** Opening Entries shown block **

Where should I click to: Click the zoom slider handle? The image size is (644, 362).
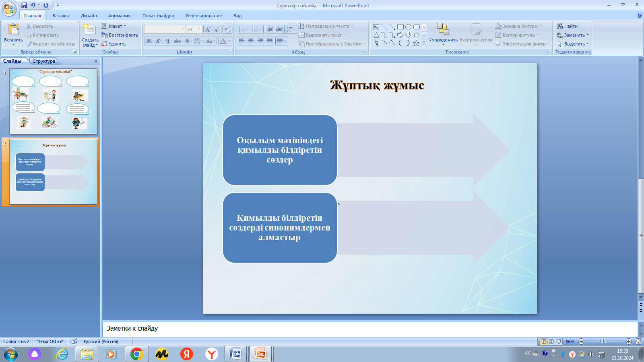602,341
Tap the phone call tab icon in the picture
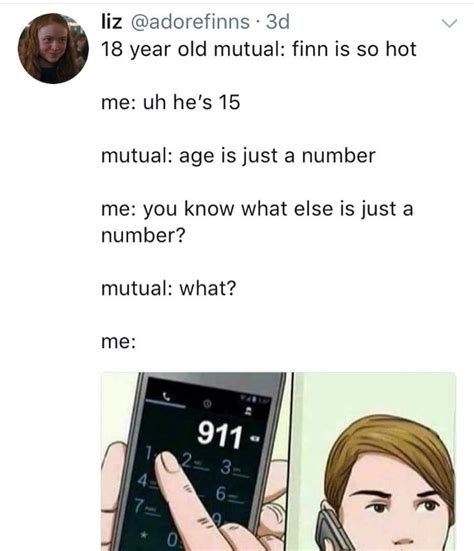 166,397
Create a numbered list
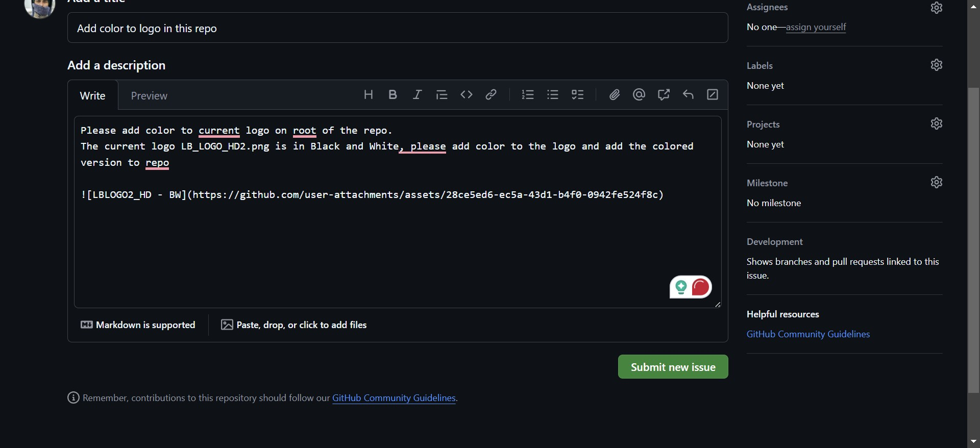This screenshot has width=980, height=448. 528,95
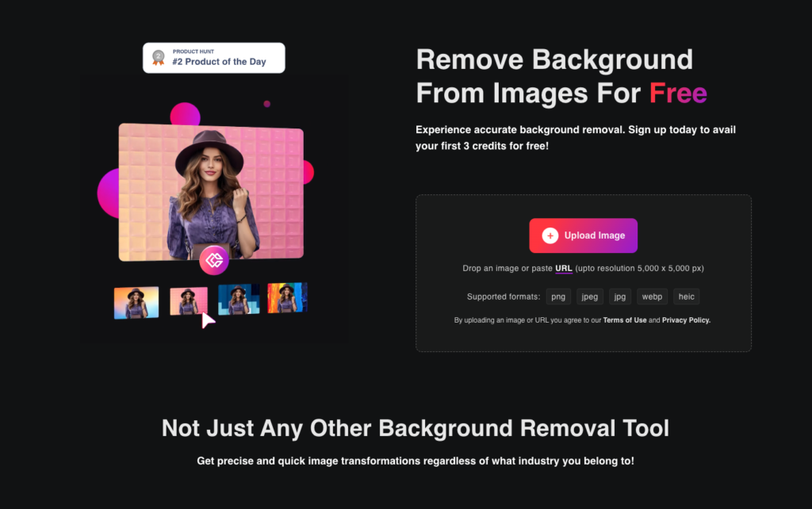Click the Free heading text highlight
Screen dimensions: 812x509
click(679, 93)
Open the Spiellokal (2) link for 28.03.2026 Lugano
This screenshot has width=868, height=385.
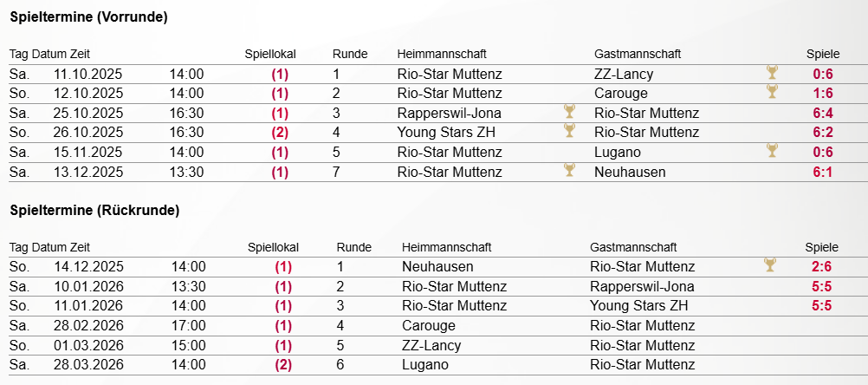tap(283, 365)

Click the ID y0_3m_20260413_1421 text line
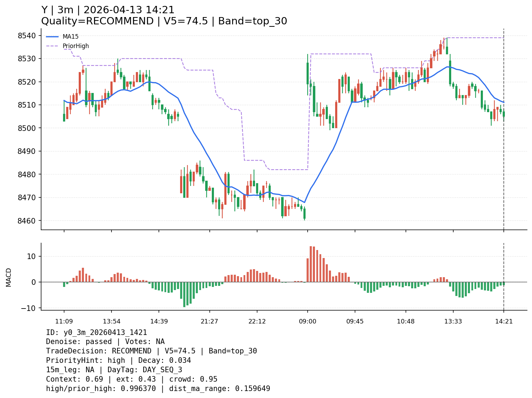coord(97,333)
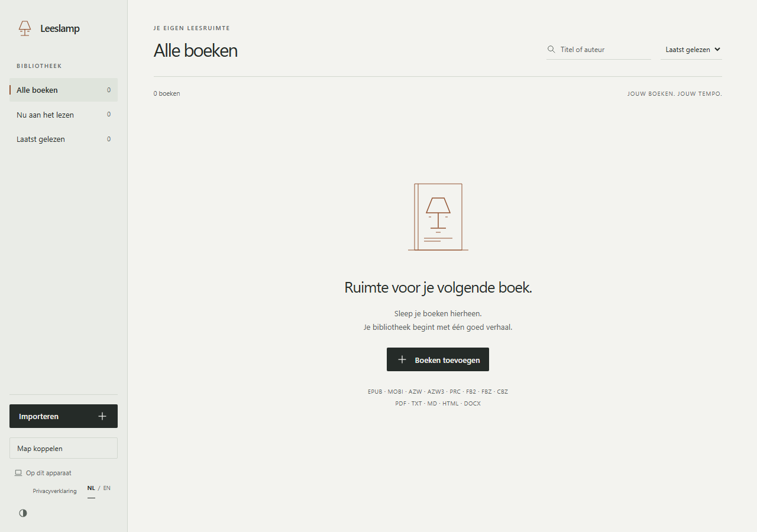
Task: Open Laatst gelezen in the sidebar
Action: click(63, 139)
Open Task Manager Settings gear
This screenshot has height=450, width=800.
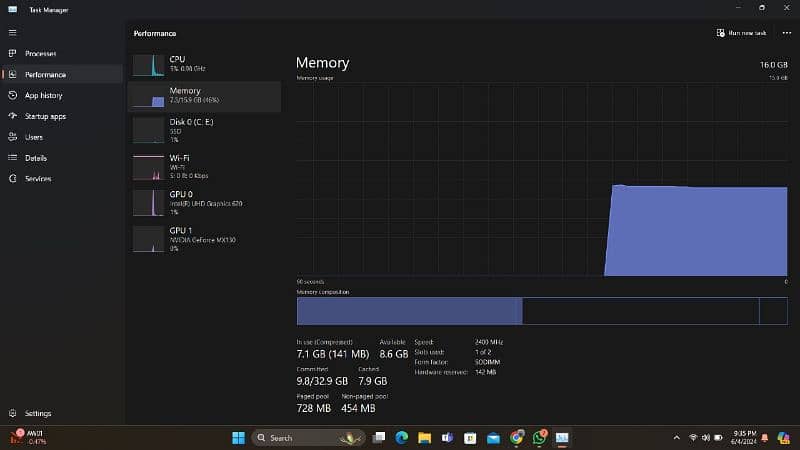click(x=12, y=413)
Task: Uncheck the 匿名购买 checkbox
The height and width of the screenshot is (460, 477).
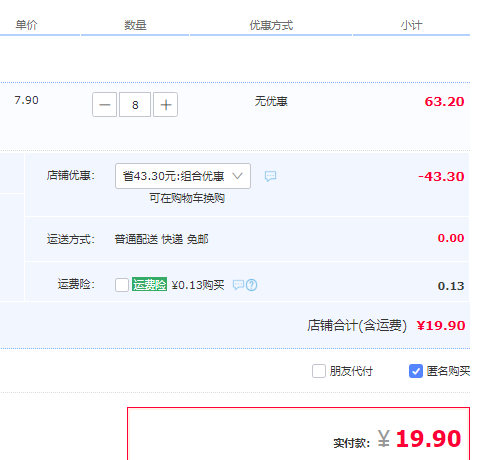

** Closing Entries shown block **

What to work on - The pictures in the listing above are to be dropped, and everything else reproduced exactly.

Answer to this task -
Where should I click to: Click the zoom slider handle? The image size is (644, 362).
602,341
Tap the phone call tab icon in the picture
 166,397
Create a numbered list
This screenshot has width=980, height=448. 528,95
Click the Free heading text highlight
Screen dimensions: 812x509
click(679, 93)
Open the Spiellokal (2) link for 28.03.2026 Lugano
This screenshot has width=868, height=385.
tap(283, 365)

Click the ID y0_3m_20260413_1421 text line
coord(97,333)
Task: Open Laatst gelezen in the sidebar
Action: click(63, 139)
Open Task Manager Settings gear
This screenshot has height=450, width=800.
click(x=12, y=413)
Task: Uncheck the 匿名购买 checkbox
The height and width of the screenshot is (460, 477).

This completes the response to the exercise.